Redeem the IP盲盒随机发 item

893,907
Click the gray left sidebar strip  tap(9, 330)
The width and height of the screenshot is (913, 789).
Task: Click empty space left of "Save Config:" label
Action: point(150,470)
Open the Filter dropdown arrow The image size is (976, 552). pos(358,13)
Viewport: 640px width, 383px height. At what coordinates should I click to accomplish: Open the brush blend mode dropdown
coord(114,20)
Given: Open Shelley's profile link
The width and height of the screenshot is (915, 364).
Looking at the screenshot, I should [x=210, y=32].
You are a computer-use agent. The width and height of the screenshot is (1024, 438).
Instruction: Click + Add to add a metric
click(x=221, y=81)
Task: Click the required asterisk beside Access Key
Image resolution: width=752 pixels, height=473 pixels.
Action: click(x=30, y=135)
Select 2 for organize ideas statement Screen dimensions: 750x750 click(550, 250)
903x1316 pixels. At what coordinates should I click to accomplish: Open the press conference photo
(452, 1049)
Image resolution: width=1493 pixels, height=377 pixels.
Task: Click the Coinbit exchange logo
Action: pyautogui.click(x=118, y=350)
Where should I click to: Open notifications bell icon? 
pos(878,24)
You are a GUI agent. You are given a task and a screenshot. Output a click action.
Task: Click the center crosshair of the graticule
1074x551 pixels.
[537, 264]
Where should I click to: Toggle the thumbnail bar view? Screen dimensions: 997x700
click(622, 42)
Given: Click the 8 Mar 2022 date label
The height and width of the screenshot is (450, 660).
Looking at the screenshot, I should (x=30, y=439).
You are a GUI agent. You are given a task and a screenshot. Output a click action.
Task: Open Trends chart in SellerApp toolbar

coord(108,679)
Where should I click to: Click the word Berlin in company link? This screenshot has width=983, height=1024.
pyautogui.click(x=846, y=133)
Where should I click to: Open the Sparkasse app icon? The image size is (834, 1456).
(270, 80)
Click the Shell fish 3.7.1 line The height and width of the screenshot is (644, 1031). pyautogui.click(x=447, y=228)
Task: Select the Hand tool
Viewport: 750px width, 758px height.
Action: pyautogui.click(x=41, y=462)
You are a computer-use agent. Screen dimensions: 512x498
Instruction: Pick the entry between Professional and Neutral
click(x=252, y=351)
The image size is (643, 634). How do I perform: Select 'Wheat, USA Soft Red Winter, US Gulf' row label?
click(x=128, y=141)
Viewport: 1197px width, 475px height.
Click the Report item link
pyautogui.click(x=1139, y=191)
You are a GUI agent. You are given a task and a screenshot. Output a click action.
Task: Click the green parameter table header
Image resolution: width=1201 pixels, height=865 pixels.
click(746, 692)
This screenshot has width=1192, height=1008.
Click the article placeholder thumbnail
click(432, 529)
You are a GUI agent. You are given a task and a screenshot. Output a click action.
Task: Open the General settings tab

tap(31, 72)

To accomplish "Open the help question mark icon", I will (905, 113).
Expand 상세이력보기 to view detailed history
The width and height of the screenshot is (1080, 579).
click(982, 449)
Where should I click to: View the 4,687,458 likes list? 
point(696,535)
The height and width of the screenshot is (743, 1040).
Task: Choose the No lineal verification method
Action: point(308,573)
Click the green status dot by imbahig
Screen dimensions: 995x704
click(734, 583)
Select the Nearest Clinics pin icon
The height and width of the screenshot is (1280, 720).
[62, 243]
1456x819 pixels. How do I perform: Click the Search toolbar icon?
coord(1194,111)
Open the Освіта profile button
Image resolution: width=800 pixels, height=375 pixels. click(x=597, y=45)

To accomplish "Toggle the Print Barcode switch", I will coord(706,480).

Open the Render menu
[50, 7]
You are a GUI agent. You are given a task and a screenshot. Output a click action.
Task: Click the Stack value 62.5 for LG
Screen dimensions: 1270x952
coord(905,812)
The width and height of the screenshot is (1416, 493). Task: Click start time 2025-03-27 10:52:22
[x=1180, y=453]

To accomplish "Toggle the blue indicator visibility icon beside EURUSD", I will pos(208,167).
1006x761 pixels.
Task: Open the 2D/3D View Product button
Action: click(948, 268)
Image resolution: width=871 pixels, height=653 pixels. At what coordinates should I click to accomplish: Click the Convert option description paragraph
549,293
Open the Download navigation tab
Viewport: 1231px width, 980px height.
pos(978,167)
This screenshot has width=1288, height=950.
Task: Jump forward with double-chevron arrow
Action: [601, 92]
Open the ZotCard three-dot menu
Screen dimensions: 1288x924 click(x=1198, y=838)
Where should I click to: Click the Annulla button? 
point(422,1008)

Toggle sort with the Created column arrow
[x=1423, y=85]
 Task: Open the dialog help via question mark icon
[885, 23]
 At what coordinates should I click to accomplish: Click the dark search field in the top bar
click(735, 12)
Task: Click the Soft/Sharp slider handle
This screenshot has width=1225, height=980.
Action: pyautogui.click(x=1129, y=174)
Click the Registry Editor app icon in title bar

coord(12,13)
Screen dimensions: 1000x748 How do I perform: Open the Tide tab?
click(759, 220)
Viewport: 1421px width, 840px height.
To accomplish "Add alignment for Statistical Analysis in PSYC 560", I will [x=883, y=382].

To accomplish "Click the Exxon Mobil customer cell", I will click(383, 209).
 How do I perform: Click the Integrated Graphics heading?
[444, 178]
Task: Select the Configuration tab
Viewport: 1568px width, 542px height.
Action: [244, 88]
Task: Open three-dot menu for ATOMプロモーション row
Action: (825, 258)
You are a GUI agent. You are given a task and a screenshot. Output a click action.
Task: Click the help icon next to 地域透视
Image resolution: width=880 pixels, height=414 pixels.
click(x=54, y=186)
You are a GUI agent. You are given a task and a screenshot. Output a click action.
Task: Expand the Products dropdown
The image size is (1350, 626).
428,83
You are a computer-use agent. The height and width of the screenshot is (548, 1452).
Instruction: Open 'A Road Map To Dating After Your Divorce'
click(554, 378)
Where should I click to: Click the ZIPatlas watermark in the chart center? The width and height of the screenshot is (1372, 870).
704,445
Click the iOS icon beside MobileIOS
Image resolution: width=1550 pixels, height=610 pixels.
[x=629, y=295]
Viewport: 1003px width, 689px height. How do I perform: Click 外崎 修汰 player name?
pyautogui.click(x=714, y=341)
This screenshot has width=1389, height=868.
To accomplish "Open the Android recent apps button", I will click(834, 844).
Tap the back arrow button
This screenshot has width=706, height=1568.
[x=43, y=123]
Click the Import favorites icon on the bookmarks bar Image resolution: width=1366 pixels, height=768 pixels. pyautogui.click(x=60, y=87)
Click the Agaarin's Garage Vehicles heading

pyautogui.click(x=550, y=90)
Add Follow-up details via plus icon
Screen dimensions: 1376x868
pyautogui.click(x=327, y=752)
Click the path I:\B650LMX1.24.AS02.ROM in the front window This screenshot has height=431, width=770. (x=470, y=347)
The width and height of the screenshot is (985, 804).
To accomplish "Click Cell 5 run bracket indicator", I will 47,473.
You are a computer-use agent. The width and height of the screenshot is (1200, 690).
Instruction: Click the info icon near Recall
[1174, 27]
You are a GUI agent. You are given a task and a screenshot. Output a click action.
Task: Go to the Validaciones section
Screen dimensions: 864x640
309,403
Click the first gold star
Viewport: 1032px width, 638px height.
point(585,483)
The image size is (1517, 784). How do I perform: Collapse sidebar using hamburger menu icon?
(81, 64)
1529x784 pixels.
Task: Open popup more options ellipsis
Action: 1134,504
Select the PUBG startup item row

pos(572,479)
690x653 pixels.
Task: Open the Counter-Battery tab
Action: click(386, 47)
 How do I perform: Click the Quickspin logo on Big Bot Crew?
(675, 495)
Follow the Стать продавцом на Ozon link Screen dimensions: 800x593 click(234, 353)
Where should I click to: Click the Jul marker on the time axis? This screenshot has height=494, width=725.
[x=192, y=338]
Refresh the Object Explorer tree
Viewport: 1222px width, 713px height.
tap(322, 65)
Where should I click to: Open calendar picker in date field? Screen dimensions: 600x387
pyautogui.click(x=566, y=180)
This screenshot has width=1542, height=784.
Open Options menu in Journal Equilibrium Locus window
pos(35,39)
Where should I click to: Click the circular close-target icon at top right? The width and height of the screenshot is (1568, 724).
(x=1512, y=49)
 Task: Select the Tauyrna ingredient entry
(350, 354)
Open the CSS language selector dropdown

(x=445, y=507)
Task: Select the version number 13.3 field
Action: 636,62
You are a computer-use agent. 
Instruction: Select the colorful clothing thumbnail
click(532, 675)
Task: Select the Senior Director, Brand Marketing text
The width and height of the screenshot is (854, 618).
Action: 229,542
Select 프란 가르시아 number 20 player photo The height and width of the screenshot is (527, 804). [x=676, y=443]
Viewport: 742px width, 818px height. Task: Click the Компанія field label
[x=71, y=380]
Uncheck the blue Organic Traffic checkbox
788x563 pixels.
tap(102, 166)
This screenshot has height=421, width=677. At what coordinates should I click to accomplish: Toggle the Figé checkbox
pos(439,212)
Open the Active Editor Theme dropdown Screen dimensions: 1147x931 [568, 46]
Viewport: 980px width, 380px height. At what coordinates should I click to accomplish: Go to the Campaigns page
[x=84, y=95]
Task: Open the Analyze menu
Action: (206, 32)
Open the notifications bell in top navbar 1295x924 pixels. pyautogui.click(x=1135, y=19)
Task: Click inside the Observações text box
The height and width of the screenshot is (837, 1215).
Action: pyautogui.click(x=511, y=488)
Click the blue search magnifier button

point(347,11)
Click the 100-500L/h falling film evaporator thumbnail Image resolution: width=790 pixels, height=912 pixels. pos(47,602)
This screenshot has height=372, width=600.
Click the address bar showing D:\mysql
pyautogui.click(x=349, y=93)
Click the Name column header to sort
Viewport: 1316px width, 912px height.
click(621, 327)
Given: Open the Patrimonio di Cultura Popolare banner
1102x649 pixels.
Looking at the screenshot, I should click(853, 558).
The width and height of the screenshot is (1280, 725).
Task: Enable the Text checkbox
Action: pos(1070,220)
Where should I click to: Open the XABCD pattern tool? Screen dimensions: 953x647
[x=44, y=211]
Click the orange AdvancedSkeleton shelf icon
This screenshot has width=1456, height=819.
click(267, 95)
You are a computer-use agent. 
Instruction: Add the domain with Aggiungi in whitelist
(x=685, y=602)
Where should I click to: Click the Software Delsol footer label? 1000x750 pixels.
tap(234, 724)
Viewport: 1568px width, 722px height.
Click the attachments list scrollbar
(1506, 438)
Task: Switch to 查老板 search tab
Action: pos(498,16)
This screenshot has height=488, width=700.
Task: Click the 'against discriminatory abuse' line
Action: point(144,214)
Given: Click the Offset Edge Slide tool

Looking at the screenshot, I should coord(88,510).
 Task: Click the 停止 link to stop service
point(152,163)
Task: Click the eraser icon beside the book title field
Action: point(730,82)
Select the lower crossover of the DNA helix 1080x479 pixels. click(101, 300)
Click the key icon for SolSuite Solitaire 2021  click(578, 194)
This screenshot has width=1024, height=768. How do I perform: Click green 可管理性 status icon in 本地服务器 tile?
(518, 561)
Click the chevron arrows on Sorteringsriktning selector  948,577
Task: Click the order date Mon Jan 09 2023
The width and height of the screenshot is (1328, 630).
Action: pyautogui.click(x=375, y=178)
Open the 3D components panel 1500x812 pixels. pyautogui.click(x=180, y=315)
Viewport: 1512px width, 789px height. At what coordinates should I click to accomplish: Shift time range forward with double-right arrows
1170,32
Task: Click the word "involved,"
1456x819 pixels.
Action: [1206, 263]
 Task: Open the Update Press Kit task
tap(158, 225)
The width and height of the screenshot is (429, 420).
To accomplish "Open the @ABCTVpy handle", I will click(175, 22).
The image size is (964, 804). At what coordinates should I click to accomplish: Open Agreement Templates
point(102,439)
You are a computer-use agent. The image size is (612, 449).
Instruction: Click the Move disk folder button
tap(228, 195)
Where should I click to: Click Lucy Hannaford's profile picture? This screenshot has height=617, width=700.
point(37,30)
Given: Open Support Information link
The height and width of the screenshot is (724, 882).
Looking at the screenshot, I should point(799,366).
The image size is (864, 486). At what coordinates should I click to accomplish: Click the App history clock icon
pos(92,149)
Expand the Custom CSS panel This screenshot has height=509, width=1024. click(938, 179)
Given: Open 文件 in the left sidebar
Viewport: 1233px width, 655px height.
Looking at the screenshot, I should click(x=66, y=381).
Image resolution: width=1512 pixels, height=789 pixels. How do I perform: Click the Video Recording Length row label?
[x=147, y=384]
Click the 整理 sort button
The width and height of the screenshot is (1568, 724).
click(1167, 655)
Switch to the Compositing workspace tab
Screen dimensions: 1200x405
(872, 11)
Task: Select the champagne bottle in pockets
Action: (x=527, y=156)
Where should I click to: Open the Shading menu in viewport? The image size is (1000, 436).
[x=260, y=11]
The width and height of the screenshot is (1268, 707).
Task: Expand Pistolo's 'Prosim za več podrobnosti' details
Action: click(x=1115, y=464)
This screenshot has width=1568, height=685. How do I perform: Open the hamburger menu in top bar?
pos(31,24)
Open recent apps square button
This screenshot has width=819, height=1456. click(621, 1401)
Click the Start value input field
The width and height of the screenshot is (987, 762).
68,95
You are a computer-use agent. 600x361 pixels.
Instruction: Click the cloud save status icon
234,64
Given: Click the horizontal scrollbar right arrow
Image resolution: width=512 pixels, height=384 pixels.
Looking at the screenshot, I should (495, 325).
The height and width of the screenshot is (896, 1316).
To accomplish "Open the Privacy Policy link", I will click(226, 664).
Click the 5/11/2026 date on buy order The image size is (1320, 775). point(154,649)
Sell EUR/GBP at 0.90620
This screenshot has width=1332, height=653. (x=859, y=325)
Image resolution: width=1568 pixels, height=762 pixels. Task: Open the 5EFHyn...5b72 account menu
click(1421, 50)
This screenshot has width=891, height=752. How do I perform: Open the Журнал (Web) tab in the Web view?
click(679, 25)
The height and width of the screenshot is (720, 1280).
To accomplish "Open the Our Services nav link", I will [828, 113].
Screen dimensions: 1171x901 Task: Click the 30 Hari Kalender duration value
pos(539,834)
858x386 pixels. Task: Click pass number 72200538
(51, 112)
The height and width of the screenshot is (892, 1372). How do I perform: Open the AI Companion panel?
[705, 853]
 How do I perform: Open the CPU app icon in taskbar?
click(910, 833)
────────────────────────────────────────
**TASK DETAILS**
Give the exact lines, and only those, from the line containing "Task: Click the 停止 link to stop service" through the line containing "Select the lower" in the entries above.

**RESULT OF THE TASK**
 Task: Click the 停止 link to stop service
point(152,163)
Task: Click the eraser icon beside the book title field
Action: point(730,82)
Select the lower crossover of the DNA helix 1080x479 pixels. click(101, 300)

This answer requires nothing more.